Metadata-Version: 2.1
Name: json-fingerprint
Version: 0.9.0
Summary: Create consistent and comparable fingerprints with secure hashes from unordered JSON data
Home-page: https://github.com/cobaltine/json-fingerprint
Author: Ville Lehtinen
Author-email: ville.lehtinen@cobaltine.fi
License: MIT
Description: # json-fingerprint
        
        ![](https://img.shields.io/github/license/cobaltine/json-fingerprint) ![](https://img.shields.io/pypi/pyversions/json-fingerprint) ![](https://img.shields.io/github/workflow/status/cobaltine/json-fingerprint/Test%20runner/main) ![](https://img.shields.io/github/workflow/status/cobaltine/json-fingerprint/Release%20Python%20package/main?label=pypi%20release) [![](https://img.shields.io/pypi/v/json-fingerprint)](https://pypi.org/project/json-fingerprint/) ![Code Climate maintainability](https://img.shields.io/codeclimate/maintainability/cobaltine/json-fingerprint) [![Coverage Status](https://coveralls.io/repos/github/cobaltine/json-fingerprint/badge.svg?branch=main)](https://coveralls.io/github/cobaltine/json-fingerprint?branch=main)
        
        
        Create consistent and comparable fingerprints with secure hashes from unordered JSON data.
        
        A json fingerprint consists of three parts: the version of the underlying algorithm, the hash function used and a hex digest of the hash function output.

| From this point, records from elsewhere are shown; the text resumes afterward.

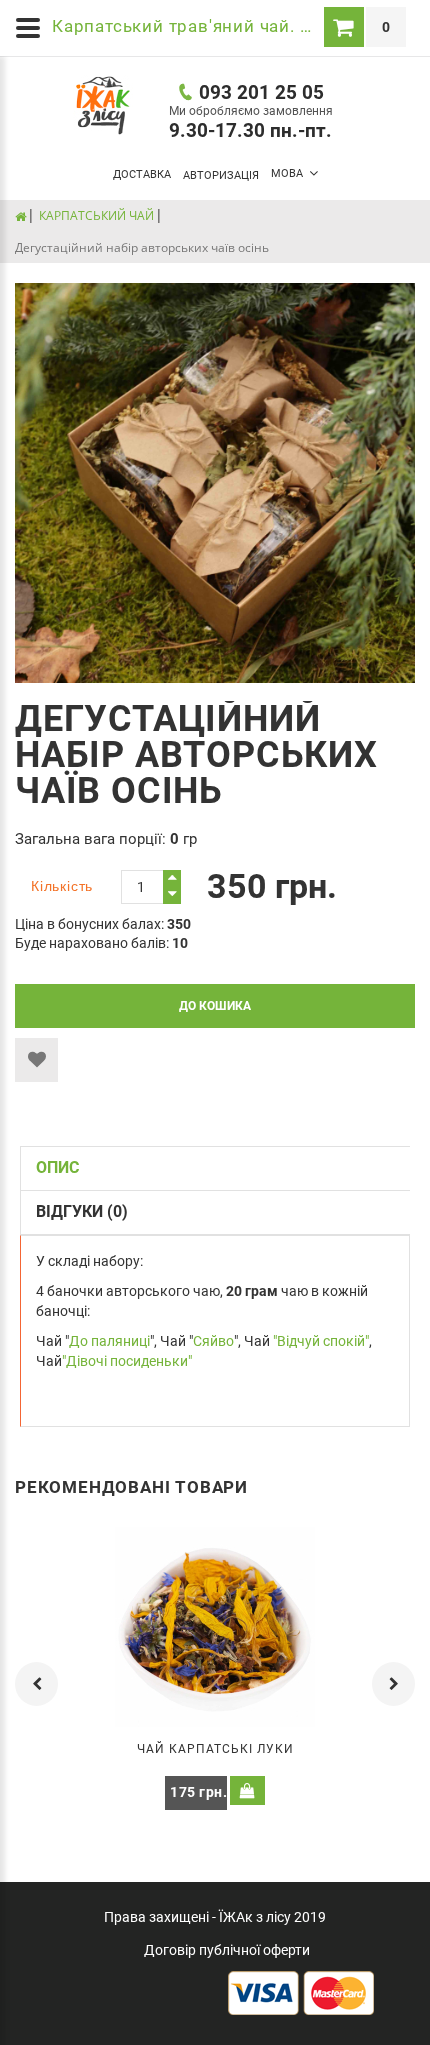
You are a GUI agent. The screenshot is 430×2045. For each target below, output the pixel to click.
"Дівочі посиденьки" (127, 1361)
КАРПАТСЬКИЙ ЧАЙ (96, 215)
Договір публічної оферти (227, 1950)
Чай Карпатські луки (215, 1749)
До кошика (215, 1006)
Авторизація (221, 175)
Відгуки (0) (82, 1211)
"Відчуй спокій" (321, 1341)
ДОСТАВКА (142, 174)
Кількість (62, 886)
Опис (57, 1167)
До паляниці (109, 1341)
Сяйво (213, 1341)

A complete example could look like this: `jfpv1$sha256$5815eb0ce6f4e5ab0a771cce2a8c5432f64222f8fd84b4cc2d38e4621fae86af`.
        
        The first part indicates the algorithm version, `jfpv1`, which would translate to **j**son **f**inger**p**rint **v**ersion **1**. The second part, `sha256`, indicates that SHA256 is the hash function that was used. The last part, `5815eb0ce6f4e5ab0a771cce2a8c5432f64222f8fd84b4cc2d38e4621fae86af`, is a standard hex digest of the hash function output.
        
        
        <!-- TOC titleSize:2 tabSpaces:2 depthFrom:2 depthTo:6 withLinks:1 updateOnSave:1 orderedList:0 skip:0 title:1 charForUnorderedList:* -->
        ## Table of Contents
        * [v1 release checklist (jfpv1)](#v1-release-checklist-jfpv1)
        * [Installation](#installation)
        * [Examples](#examples)
          * [Creating fingerprints from JSON data](#creating-fingerprints-from-json-data)
          * [Decoding JSON fingerprints](#decoding-json-fingerprints)
          * [Fingerprint matching](#fingerprint-matching)
        <!-- /TOC -->
        
        
        ## v1 release checklist (jfpv1)
        
        This is a list of high-level development and documentation tasks, which need to be completed prior to freezing the API for v1. Prior to v1, backwards-incompatible changes are possible.
        
        - [ ] Formalized the jfpv1 specification
        - [x] JSON type support
          - [x] Primitives and literals
          - [x] Arrays
          - [x] Objects
        - [x] Flattened "sibling-aware" internal data structure
        - [x] Support nested JSON data structures with mixed types
        - [x] Support most common SHA-2 hash functions
          - [x] SHA256
          - [x] SHA384
          - [x] SHA512
        - [x] Dynamic jfpv1 fingerprint comparison function (JSON string against a fingerprint)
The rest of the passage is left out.